- [Problem 1] In the listing below, change every "screenshot" to "image" and write out all of the listing's lines otherwise unchanged. Leave the pictures out of your answer.

━━━ Given text

Song by Bruce Springsteen

from the album Born in the U.S.A.
- Released: June 4, 1984
- Recorded: May 13, 1982
- Studio: Power Station, New York City
- Genre: Rock
- Length: 4:48
- Label: Columbia
- Songwriter: Bruce Springsteen
- Producers: Jon Landau; Chuck Plotkin; Bruce Springsteen; Steve Van Zandt;

= Darlington County (song) =

"Darlington County" is a 1984 song written and performed by Bruce Springsteen. It was released on the album Born in the U.S.A. and has remained a popular concert song for Springsteen and the E Street Band.

== Lyrics ==
The lyrics concern the protagonist and his buddy driving to Darlington County "looking for work on the county line", meeting girls along the way. In the song the protagonist tells girls that their fathers each own one of the "World Trade Centers". The actual Darlington County is in South Carolina.

━━━━━━
━━━ Provided data

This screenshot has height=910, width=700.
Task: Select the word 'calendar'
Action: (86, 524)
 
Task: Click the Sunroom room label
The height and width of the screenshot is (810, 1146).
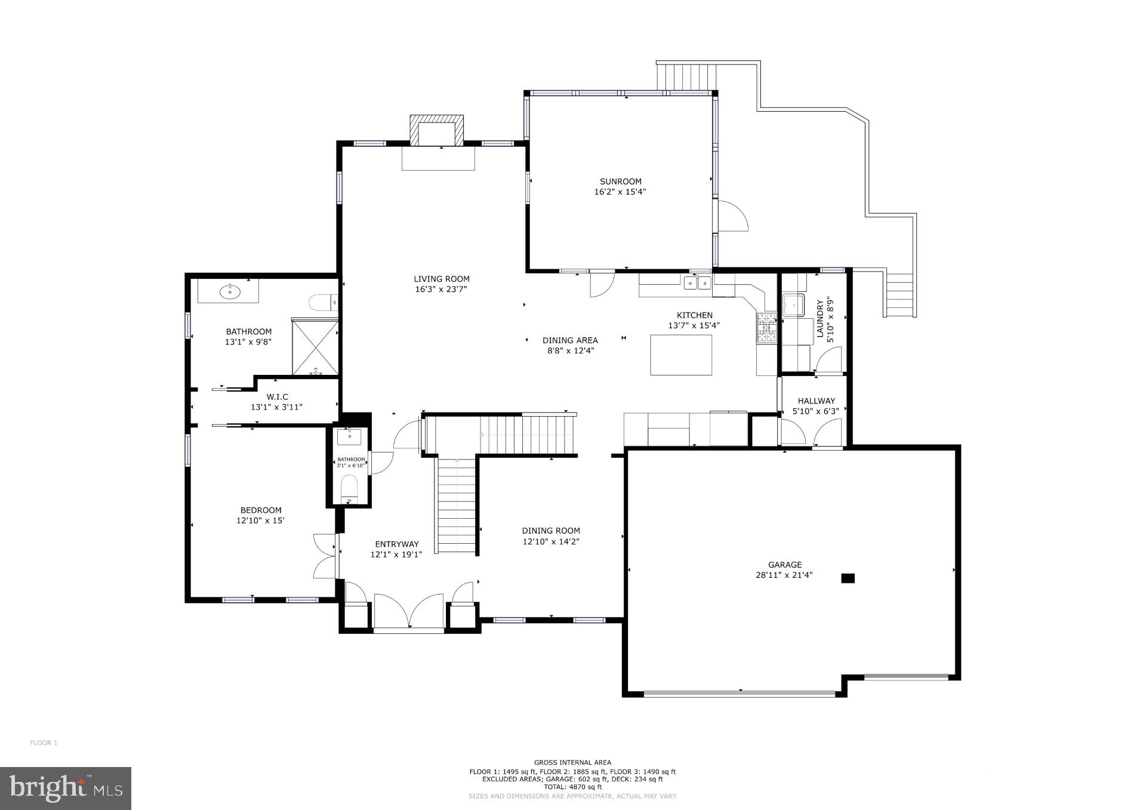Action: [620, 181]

━━━━━━

- [Problem 2] Summarize the text above about the song "Darlington County" in two sentences.

- [Reply 1]
This image has height=910, width=700.
Task: Select the word 'calendar'
Action: (86, 524)
 
Task: Click the Sunroom room label
The height and width of the image is (810, 1146).
Action: [620, 181]

- [Reply 2] "Darlington County" is a 1984 song written and performed by Bruce Springsteen, released on the album Born in the U.S.A. and still a popular concert song for him and the E Street Band. Its lyrics follow the protagonist and his buddy driving to Darlington County looking for work and meeting girls along the way, and he tells the girls that their fathers each own one of the "World Trade Centers."